* Your task
Reproduce the rows from the line containing "You are a GUI" through the line containing "The image size is (877, 1372).", both of those included.

* Data records
▼

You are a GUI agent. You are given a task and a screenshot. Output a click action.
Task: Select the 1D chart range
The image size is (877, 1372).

▲
▼

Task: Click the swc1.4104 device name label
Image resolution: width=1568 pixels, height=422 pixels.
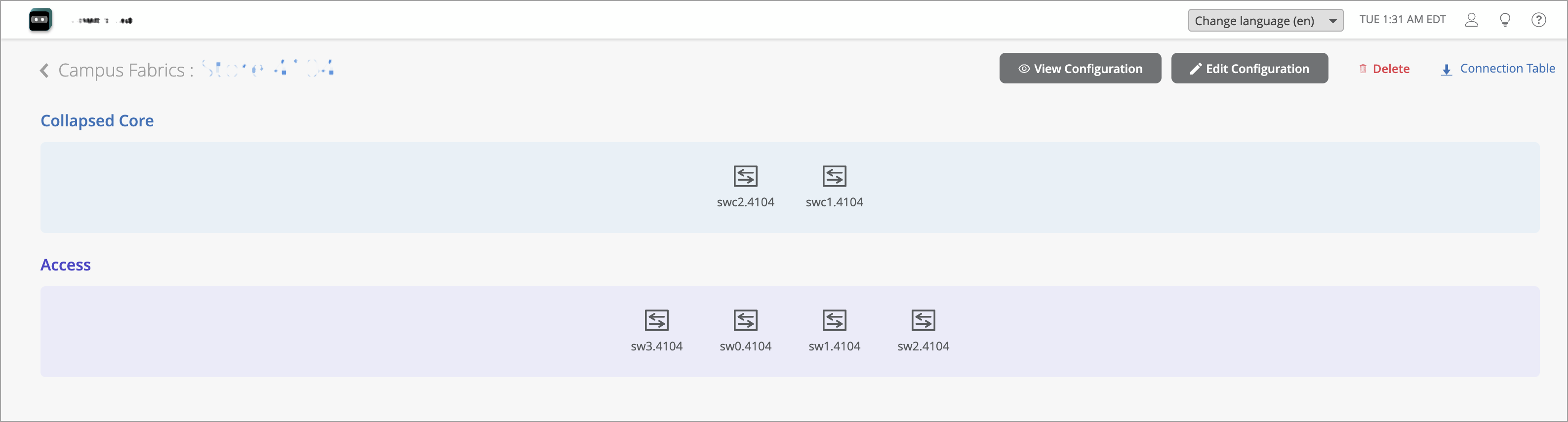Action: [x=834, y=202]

▲
▼

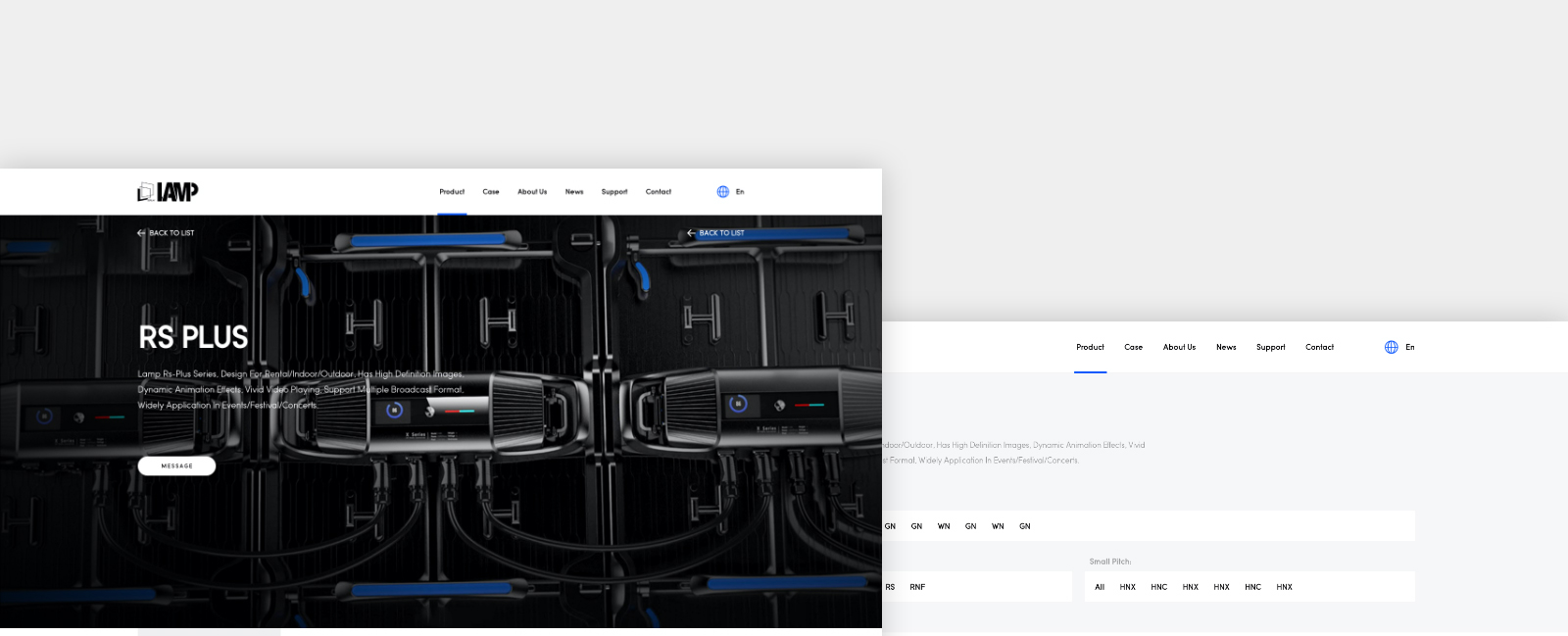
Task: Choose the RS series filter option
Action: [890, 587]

▲

* Reply
You are a GUI agent. You are given a task and a screenshot. Output a click action.
Task: Select the 1D chart range
The image size is (877, 1372).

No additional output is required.